Recorded data:
══════════════════════════════
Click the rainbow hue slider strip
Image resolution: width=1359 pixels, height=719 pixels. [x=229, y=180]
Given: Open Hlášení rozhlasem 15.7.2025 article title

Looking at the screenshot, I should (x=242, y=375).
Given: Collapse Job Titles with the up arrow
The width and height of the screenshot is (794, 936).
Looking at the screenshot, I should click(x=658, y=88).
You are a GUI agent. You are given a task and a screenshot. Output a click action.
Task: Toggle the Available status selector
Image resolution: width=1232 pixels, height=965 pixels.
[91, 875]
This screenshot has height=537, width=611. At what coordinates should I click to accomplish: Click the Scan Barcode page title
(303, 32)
══════════════════════════════
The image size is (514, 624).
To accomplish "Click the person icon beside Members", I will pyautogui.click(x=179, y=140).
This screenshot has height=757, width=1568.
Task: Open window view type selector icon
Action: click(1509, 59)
══════════════════════════════
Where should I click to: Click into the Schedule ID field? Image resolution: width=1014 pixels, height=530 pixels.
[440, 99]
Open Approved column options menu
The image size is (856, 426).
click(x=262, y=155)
══════════════════════════════
== What is required ==
Starting with the line that holds "Click the rainbow hue slider strip" and ending with the line that holds "Task: Toggle the Available status selector", retype every line in the data above exactly, and nothing else.

== Solution for this problem ==
Click the rainbow hue slider strip
Image resolution: width=1359 pixels, height=719 pixels. [x=229, y=180]
Given: Open Hlášení rozhlasem 15.7.2025 article title

Looking at the screenshot, I should (x=242, y=375).
Given: Collapse Job Titles with the up arrow
The width and height of the screenshot is (794, 936).
Looking at the screenshot, I should click(x=658, y=88).
You are a GUI agent. You are given a task and a screenshot. Output a click action.
Task: Toggle the Available status selector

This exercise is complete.